*Aim 1*
In the Ford 3930 tachometer thread, what drives the tachometer drive adapter?
*Aim 2*
Rewrite the stretch of the Ford 3930 tachometer thread from "I've attached a" through "it is missing.", replacing "sleeve" with "collar".
*Aim 3*
List the parts that the Ford 3930 tachometer thread says lie underneath the housing once it is pried out of the cable drive assembly.

*Text to read*

* begin *

# Ford 3930 Tachometer Not Working



## mooremarkt (Oct 30, 2013)

Recently, my tachometer and hour meter stopped working on my 3930 tractor. As it turns out, the flexible shaft that fits into the tachometer drive adapter assembly broke. I've purchased a new one but having a hard time getting the new one in place (can't get it to seat into the female end on the bottom of the adapter). I'm wondering what the correct way is to install this shaft? BTW, this adapter is attached to the engine below the oil filter and is driven by the oil pump.

I'm wondering if I should pull out the entire drive adapter assembly and if so how does it come out? I've tried some hand pressure to see if it will come out but it will not move and was hesitate to put a wrench on it. Any help would be greatly appreciated. I bought an IT service manual but it does not include any info on this particular item.


----------



## harry16 (Dec 8, 2011)

As you are aware, there is a small square female receptacle in the drive assembly that your cable fits into. First take a look with a mirror to see that the square receptacle is open. You may have a cable stub broken off in the receptacle, preventing the new cable end from entering it. Also confirm that it turns when the engine is running. 

If there is a cable stub stuck in the receptacle, I would try to get it with a magnet first or if there is enough sticking out that you can get a grip on it, maybe use a needle-nose pliar on it.

Another thing to consider - the tachometer may be frozen up, which could be the reason the cable broke off in the first place. Check that the tachometer turns freely. Had this happen to me on a Massey Ferguson. I put in a new cable not realizing that that the tachometer was frozen up and immediately broke the new cable. Oh well, you can learn from my mistakes!

If all is well, simply turn the cable with your fingers till it pops into the receptacle. Then screw in the cable housing connector. 

If you have to remove the cable drive assembly, loosen the bolt that clamps the assembly together, pry out the housing. Underneath, there will be a cable guide, an expansion ring and an o-ring to seal the joint. It's not rocket science, once you get into it. You can remove the oil filter for more room. Replace the o-ring to ensure no leakage when you are done.

Good Luck.


----------



## mooremarkt (Oct 30, 2013)

Thanks for the reply; I've removed the housing cover which came off easy enough. As you described, there is a cable housing; that's the part I'm not sure how to remove. From your reply, it sounds like I should just pry it out. It does not want to move by just prying with hand pressure. With this cable housing in place, it is difficult to get at the female receptacle to see if there is a broken piece still in it. I've tried a magnet but haven't got anything out. I'm planning to work on it some more today; hopefully I'll have some success.


----------



## harry16 (Dec 8, 2011)

I've attached a parts diagram of your instrument cluster and associated parts. It appears that the sleeve should pry out. I would expect relatively easy.

Compare your old cable end to your new cable end to see if any part of it is missing.

If you're not missing any part of the old cable end, I would simply put your new cable end into the receptacle and see if it seats in and turns. It might be that the new cable end is oversized/out of spec (made somewhere in Asia??). If you have a caliper, measure the two square ends. I've never really had a problem with inserting a new cable.

I see that Ford/New Holland have replaced the entire assembly (item #19) with a new part number. If you continue to have problems, you can buy the entire assembly (item #19) for $164 from Messick's Farm Equipment via the internet. Your local dealership should be able to get it for about the same price.


----------



## mooremarkt (Oct 30, 2013)

Finally got a chance to work on it again. Was able to get the broken end of the cable out but in the process I damaged item # 19. New one on the way. Getting closer to getting this fixed! Item # 19 (the base itself) was very difficult to remove.


----------



## mooremarkt (Oct 30, 2013)

New part came in yesterday. Tachometer working again!


----------

* end *

*Data block*
* begin *

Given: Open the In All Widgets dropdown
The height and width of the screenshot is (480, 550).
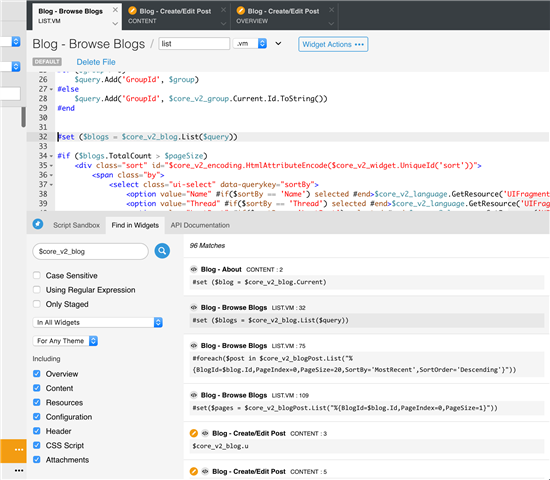Looking at the screenshot, I should point(98,322).
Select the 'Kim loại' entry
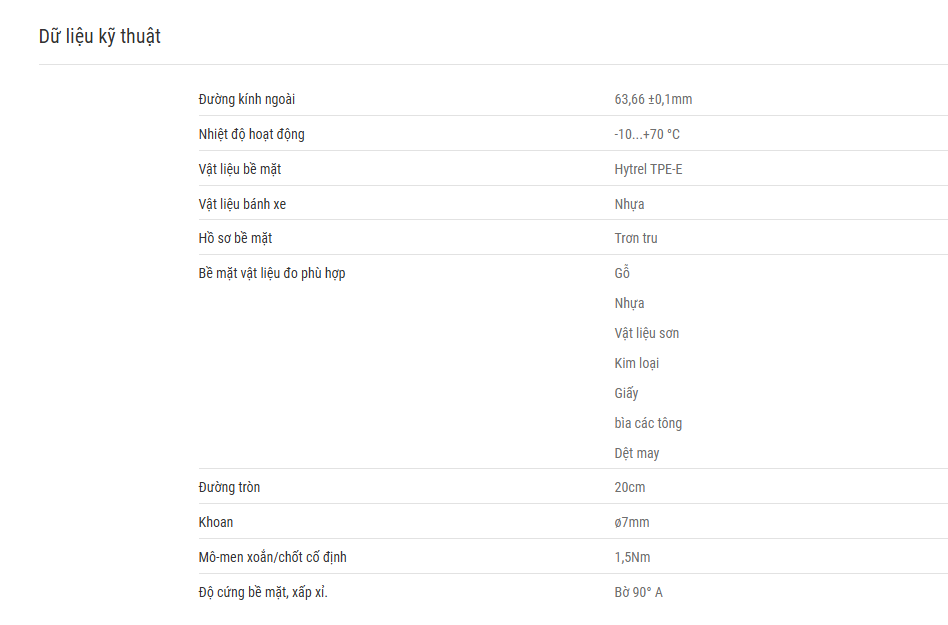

* end *

*Full solution 1*
The oil pump drives it.

*Full solution 2*
I've attached a parts diagram of your instrument cluster and associated parts. It appears that the collar should pry out. I would expect relatively easy.

Compare your old cable end to your new cable end to see if any part of it is missing.

*Full solution 3*
A cable guide, an expansion ring, and an o-ring